Die erste der beiden Bohrungen ist abgeschlossen. Die Tests offenbarten jedoch eine Wassertemperatur von nur 67 Grad Celsius. Das ist zu gering für die Wärmegewinnung. Die zweite Bohrung wird daher umgeplant, um als Heißwasserquelle zu dienen.

Zwei Bohrungen werden für die Geothermie benötigt. Eine Bohrung dient als Quelle für erhitztes Wasser. Die andere Bohrung führt das abgekühlte Wasser wieder in die Tiefe. Wegen der geringen Wassertemperatur wird “Thermal 1″ nun für die Wasserrückführung genutzt, war aber ursprünglich als Quelle vorgesehen. Der Tausch ist möglich, weil die beiden Bohrungen nur acht Meter voneinander entfernt sind. So lässt sich der Wasserverlauf problemlos umplanen.

Trotz dieses Rückschlags gibt man sich optimistisch. “Von der zeitlichen Reihenfolge einmal abgesehen, haben wir die Hälfte des Projekts erfolgreich absolviert: Wir verfügen über eine ausgezeichnet geeignete Rückführbohrung”, wurde der Geschäftsführer Andreas Hobmeier zitiert.

Am 9. Juli startet die Bohrung für “Thermal 2″. Die Zuversicht ist groß, diesen zweiten Elfmeter zu verwandeln.
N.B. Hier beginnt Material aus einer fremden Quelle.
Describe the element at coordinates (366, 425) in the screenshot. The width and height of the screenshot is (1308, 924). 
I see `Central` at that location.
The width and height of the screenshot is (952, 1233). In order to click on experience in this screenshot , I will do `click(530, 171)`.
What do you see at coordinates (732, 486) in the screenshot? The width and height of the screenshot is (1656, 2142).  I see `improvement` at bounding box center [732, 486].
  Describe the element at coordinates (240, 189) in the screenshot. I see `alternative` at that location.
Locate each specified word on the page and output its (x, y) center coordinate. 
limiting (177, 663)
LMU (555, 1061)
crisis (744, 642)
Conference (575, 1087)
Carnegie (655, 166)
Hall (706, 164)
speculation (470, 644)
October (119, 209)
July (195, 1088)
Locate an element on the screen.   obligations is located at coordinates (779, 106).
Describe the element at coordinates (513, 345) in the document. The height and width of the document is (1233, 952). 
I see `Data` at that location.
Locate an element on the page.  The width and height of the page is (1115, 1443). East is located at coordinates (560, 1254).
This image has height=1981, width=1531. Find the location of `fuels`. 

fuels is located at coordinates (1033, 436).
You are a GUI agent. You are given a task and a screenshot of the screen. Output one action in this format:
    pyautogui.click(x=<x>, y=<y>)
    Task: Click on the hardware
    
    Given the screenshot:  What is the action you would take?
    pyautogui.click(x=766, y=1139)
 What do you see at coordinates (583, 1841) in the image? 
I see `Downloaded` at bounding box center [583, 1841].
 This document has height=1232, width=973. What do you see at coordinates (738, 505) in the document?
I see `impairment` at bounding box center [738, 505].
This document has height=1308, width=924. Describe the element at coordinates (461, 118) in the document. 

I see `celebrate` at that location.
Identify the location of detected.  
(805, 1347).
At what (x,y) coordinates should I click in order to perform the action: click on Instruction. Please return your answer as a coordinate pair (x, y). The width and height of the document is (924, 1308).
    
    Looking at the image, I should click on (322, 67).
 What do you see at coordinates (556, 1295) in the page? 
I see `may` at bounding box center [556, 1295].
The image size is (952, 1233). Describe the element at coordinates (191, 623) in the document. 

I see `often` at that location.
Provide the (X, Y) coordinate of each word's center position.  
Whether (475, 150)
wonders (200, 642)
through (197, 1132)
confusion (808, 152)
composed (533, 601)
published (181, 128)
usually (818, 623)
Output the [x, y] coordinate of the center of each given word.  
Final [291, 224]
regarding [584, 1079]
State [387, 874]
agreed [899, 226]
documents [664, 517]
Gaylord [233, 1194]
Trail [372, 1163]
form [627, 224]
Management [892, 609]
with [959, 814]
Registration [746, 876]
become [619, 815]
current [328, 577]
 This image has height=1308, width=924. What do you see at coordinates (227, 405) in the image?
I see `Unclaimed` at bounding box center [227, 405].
Um die Chancen aber zu maximieren, wurde die Bohrführung für “Thermal 2″ von Nordwesten nach Südwesten umgeplant. Dort sei ausreichend heißes Wasser zu erwarten, damit die zweite Bohrung tatsächlich als Heißwasserquelle einspringen kann. Exakt vorhersagen lässt sich die Temperatur aber nicht. Ob und in welchem Maße die Erwartungen erfüllt werden, wird sich daher erst im Oktober nach Fertigstellung der Bohrung und der Pumptests zeigen.

Trotz der Planänderungen wird das Budget wohl nicht überschritten. Die erste Bohrung konnte früher als geplant fertiggestellt werden und hat somit zu deutlichen Kosteneinsparungen geführt.